EG, I don't think we should include a CHANGE entry for internal code
refactoring (that has no immediate end user impact), small bug fixes
that we found in our own testing and no user had encountered (that we
know of), improvements to tests, etc.

But I think API changes, issues a user has hit, new features, changes
in behavior, we really should include.  Generally, when I'm unsure, I
try to err on the side of "being verbose".

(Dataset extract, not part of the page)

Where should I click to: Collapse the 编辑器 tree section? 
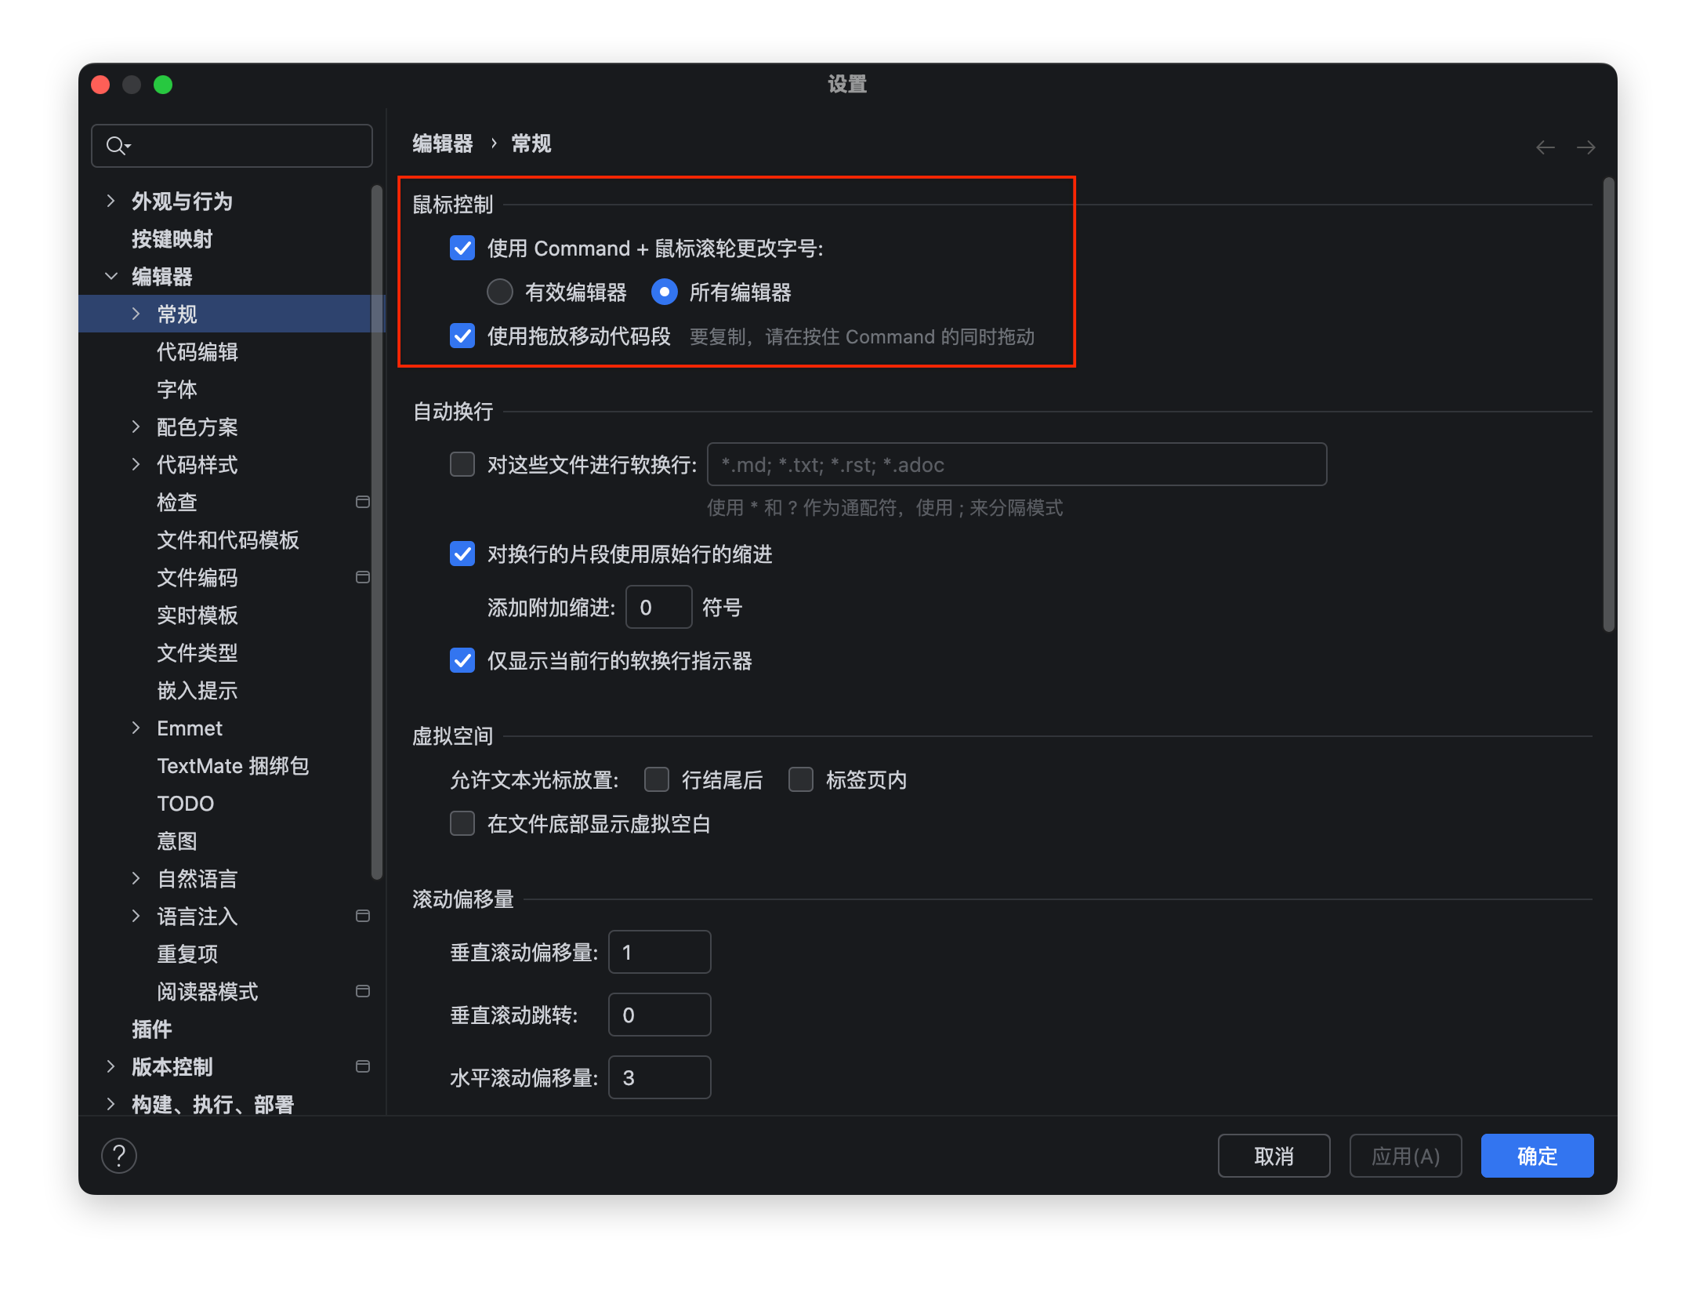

I expect very few users will go dig in Jira to find all the fixed
issues for a given release, but many users will glance at the CHANGES
file.  (Separately I'd like to get changes-to-html from Lucene somehow
pulled over, so you can quickly click on each issue to see all
details behind it).

In addition to conveying what's new about the release, this also gives
potential upgraders a simple measure of how active/healthy Tika dev
is, and so another good reason to include a change is to convey that
we are in fact healthy.  We shouldn't undersell ourselves, and, the
perceived health of the dev community by our users is important, I think.

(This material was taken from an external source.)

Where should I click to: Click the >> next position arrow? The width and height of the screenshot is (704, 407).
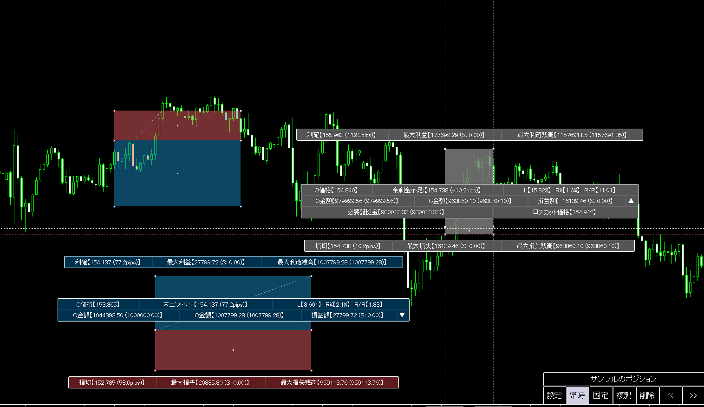[693, 395]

Furthermore, it can push users to upgrade, eg maybe they look and see
RTF parser is now more robust when input is malformed, and they
remember hitting RTF problems themselves, and so they try to upgrade.
The more users we have actively upgrading the better for Tika.

>> Ie this has changed from a discussion on "when should we add the
>> entries to CHANGES" (on committing the change vs at release time) to a
>> question of "what should CHANGES contain".
>
> In a way yes, but those questions are linked:

True.

> If we choose to record information about all (or most) changes in
> CHANGES.txt, then we should IMHO rather add a separate field to Jira
> for such notes and have the CHANGES.txt generated automatically from
> those records. Otherwise we essentially just maintain two different
> issue trackers.

I agree it's bad to have essentially 2 issue trackers.

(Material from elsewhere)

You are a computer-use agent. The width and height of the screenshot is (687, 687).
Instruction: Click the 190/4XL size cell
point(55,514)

Your idea would be AWESOME!  Has anyone added a custom field to
Jira...?  How hard is it...?  In theory it doesn't look too bad:

  http://confluence.atlassian.com/display/JIRA/Adding+a+Custom+Field

We could also just use the existing comments field (so we don't need
to customize Jira), eg any comment prefixed with "CHANGES:" is
added to CHANGES.txt on release.

I'm happy to figure out how to make something like this work... I
think custom field would be best.  But, I don't have enough Jira karma
now to edit Tika's Jira project...

> If on the other hand, as I suggest, the CHANGES.txt is more of an
> edited summary of the most notable developments since the previous
> release, it's best maintained manually. And while updating the file
> right after making a change is a good idea for some things, for others
> it may actually be better to hold back for a while to get a better big
> picture of all the related changes.
>
> For example, for 0.10 I added the following single entry shortly
> before the release:
>
>  * Handling of temporary files within Tika was much improved
>   (TIKA-701, TIKA-654, TIKA-645, TIKA-153)
>
> This IMHO gives an average user a much better overall idea of what
> happened than a detailed listing of each individual change would have
> done.

I completely agree there should be a single entry for the temp file
improvements.

We can also do this with add-CHANGE-as-you-go, ie you just refactor
the CHANGES as needed, or don't put a CHANGE entry in until you're
done with all the related issues, etc.  We do this in Lucene today,
though generally it's the exception not the rule.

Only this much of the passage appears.